SOURCE DATA —
= Beginning of Section =

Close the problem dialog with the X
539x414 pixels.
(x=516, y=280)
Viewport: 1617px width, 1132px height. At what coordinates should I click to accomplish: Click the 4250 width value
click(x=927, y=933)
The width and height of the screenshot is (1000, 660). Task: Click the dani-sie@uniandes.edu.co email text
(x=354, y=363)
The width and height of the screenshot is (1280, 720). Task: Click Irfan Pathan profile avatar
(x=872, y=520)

= End of Section =
= Beginning of Section =

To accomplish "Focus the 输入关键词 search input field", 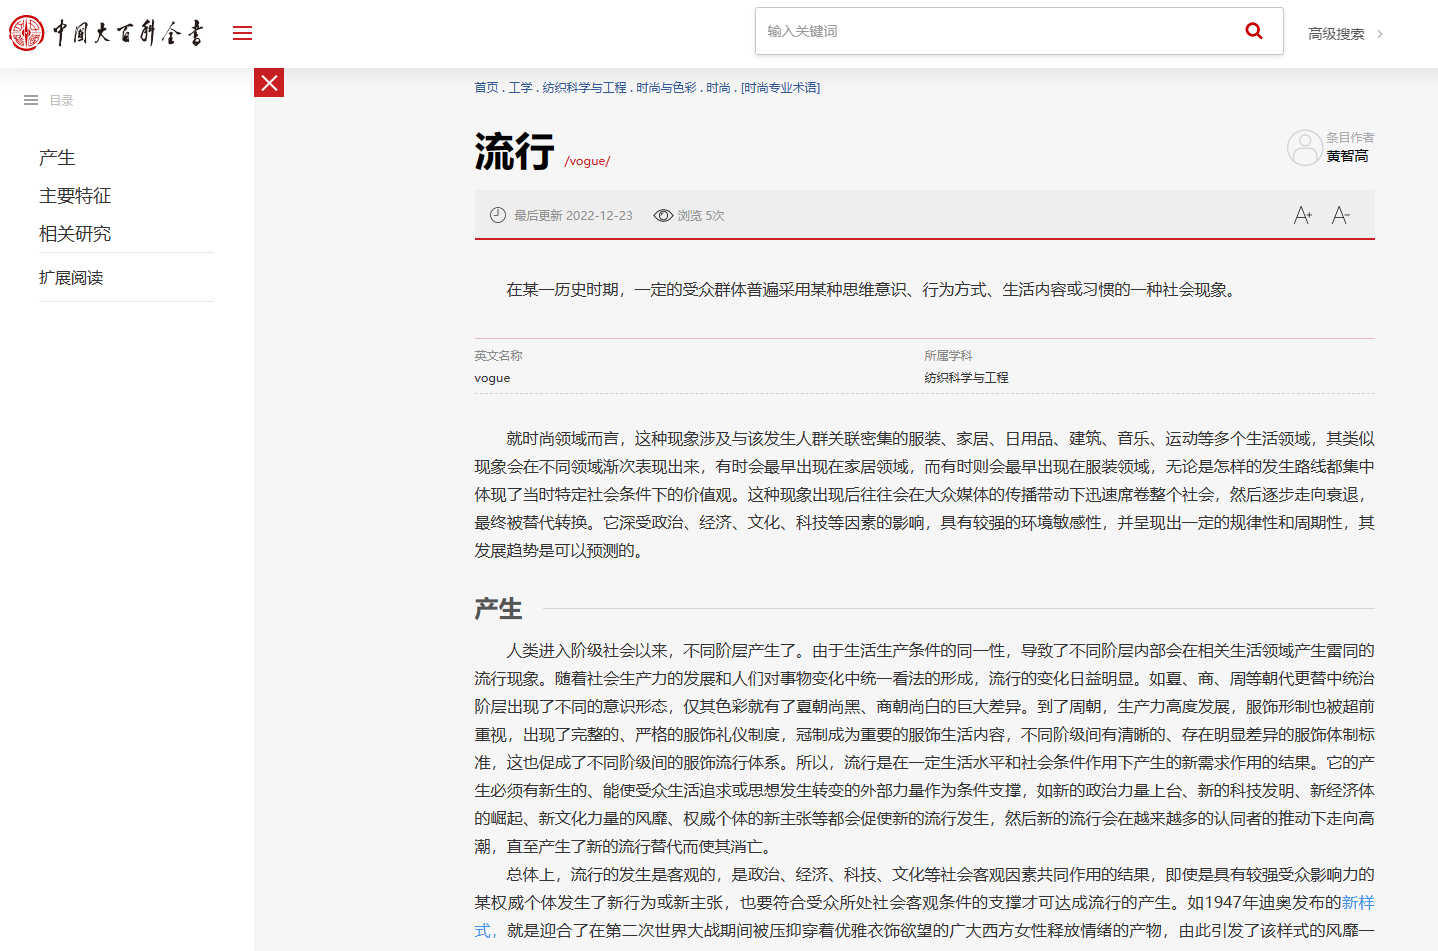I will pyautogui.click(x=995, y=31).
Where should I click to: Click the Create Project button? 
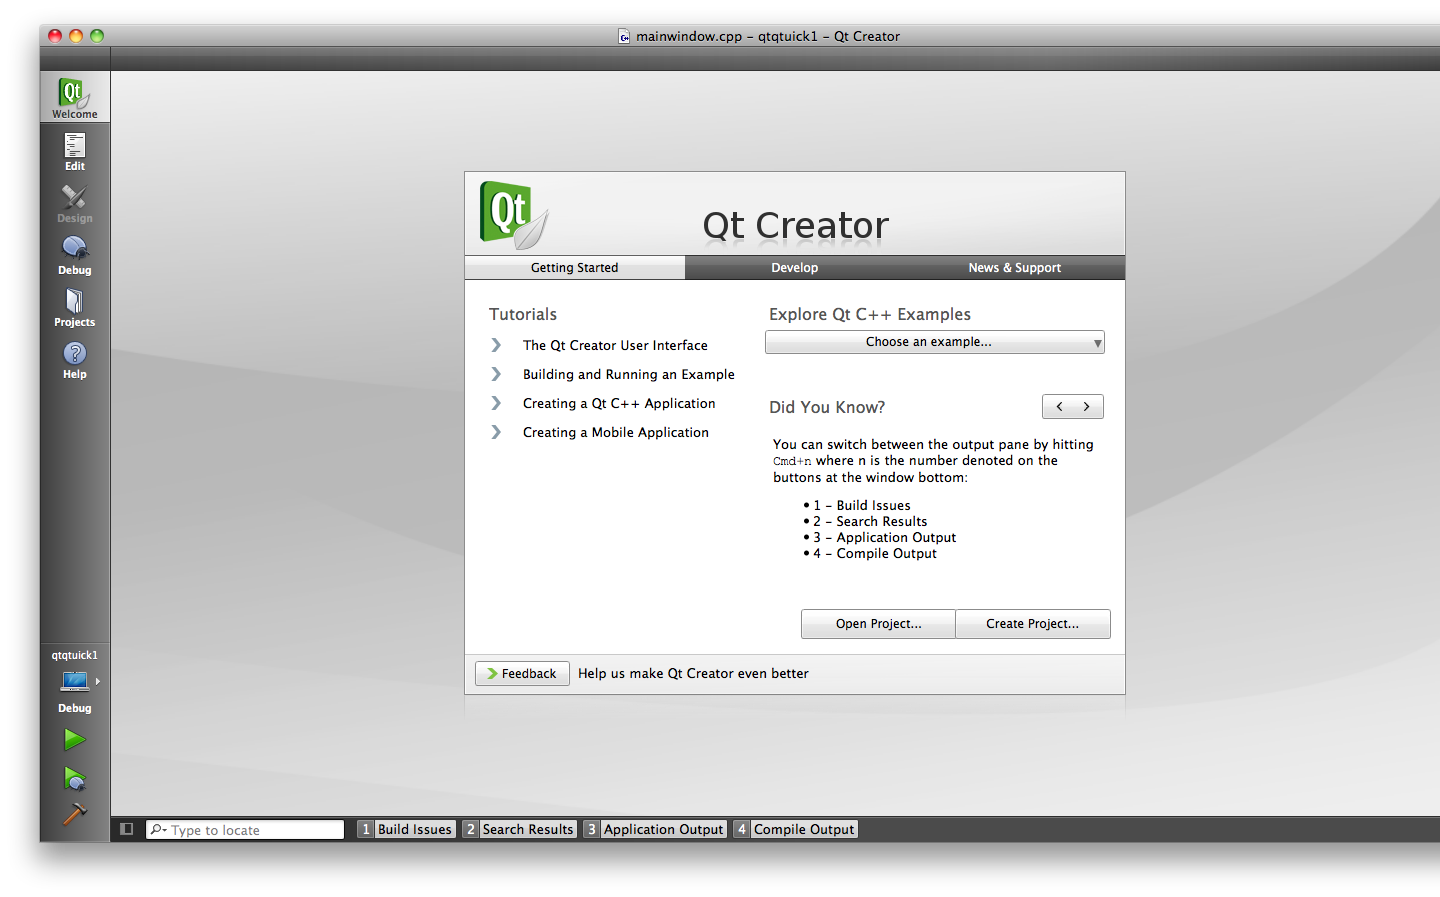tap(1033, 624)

= End of Section =
= Beginning of Section =

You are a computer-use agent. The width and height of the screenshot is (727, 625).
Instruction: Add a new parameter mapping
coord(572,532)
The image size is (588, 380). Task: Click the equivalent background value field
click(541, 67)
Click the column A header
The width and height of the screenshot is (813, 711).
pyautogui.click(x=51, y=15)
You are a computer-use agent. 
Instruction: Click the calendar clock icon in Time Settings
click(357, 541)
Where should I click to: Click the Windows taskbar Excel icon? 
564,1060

= End of Section =

WHAT YOU ARE ASKED TO DO —
Your reply should be one number: how many lines in the entries above contain the word "agent".

EXPECTED ANSWER —
2